SOURCE TEXT:
····················
Exceptions to Special Master’s First Interim Report overruled; First Interim Report and order adopted to the extent consistent with this opinion; and cases remanded.

 Jackson, J., delivered the opinion for a unanimous Court with respect to Parts I, II, III, and IV–A, and the opinion of the Court with respect to Part IV–B, in which Roberts, C. J., and Sotomayor, Kagan, and Kavanaugh, JJ., joined.

Notes
1 Together with No. 146, Orig., Arkansas et al. v. Delaware, also on exceptions to reports of Special Master.
····················
Dataset records
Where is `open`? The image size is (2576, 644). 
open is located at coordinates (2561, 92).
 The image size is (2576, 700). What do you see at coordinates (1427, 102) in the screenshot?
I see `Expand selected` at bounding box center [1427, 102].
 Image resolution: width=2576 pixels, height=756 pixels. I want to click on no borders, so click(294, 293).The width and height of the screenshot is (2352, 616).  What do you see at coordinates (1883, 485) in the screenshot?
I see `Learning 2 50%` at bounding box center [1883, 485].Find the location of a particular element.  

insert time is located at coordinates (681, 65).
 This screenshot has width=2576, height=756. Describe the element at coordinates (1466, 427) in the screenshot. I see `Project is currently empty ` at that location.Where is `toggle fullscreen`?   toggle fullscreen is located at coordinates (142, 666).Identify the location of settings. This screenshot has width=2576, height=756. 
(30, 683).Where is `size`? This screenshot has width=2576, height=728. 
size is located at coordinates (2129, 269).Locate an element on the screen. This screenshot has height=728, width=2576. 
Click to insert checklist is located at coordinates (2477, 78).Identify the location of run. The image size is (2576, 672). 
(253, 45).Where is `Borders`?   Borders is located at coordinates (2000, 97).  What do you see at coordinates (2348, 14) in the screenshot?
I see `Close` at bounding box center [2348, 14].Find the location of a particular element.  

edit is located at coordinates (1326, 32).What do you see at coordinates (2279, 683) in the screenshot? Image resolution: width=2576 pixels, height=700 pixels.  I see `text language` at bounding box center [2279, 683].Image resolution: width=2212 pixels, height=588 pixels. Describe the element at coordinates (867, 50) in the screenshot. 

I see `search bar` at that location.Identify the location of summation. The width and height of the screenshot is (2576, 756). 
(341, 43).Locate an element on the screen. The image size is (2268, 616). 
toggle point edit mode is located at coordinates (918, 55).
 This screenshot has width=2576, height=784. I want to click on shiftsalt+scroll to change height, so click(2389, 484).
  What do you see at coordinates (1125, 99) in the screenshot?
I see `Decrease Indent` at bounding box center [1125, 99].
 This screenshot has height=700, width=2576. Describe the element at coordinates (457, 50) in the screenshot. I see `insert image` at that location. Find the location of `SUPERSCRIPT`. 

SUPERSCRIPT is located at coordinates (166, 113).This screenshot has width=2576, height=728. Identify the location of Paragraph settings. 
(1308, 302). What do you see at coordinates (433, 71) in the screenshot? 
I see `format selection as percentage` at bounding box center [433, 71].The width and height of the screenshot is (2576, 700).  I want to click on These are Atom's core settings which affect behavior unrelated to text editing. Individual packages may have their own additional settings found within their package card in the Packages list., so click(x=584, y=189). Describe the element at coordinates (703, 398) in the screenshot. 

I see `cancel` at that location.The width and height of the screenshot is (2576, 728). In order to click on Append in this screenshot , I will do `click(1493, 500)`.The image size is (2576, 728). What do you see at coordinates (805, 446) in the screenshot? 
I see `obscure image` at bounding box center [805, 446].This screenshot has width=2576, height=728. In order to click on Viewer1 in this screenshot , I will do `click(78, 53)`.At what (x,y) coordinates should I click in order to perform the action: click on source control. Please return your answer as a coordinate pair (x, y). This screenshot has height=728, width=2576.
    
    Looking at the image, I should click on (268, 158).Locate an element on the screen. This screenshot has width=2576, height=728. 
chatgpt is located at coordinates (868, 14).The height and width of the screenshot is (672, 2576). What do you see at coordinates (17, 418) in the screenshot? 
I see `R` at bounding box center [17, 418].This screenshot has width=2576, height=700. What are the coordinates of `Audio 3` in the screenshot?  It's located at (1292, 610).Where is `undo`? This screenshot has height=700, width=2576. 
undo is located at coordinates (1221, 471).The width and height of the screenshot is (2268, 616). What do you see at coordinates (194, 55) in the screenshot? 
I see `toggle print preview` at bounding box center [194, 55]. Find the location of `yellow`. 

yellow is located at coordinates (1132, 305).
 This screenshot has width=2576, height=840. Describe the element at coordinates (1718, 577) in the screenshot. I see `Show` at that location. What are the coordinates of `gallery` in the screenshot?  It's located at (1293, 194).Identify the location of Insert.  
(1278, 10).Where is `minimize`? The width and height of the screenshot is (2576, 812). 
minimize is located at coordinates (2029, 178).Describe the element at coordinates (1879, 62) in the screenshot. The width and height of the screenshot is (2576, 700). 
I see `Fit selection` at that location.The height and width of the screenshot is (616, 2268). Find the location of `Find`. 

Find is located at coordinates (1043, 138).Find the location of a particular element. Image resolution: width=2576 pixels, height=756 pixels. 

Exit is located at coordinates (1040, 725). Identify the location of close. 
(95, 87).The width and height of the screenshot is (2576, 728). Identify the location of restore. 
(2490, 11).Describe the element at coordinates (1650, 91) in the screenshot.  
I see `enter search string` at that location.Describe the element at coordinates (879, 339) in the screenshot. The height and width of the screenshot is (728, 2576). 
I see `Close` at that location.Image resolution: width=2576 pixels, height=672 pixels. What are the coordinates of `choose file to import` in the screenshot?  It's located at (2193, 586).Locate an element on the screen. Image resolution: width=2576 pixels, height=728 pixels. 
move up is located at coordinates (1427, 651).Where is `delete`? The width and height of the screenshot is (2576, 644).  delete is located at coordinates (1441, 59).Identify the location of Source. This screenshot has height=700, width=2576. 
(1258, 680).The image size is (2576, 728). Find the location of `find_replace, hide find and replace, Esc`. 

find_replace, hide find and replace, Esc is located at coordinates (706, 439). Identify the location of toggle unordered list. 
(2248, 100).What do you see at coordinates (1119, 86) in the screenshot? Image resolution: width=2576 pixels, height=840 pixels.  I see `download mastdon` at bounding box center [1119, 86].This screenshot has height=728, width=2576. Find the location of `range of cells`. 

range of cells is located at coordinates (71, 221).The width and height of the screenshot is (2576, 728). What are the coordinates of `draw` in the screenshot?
····················
YOUR TASK:
Copy out the entire court-opinion excerpt word for word.

FINISHED EXERCISE:
Exceptions to Special Master’s First Interim Report overruled; First Interim Report and order adopted to the extent consistent with this opinion; and cases remanded.

 Jackson, J., delivered the opinion for a unanimous Court with respect to Parts I, II, III, and IV–A, and the opinion of the Court with respect to Part IV–B, in which Roberts, C. J., and Sotomayor, Kagan, and Kavanaugh, JJ., joined.

Notes
1 Together with No. 146, Orig., Arkansas et al. v. Delaware, also on exceptions to reports of Special Master.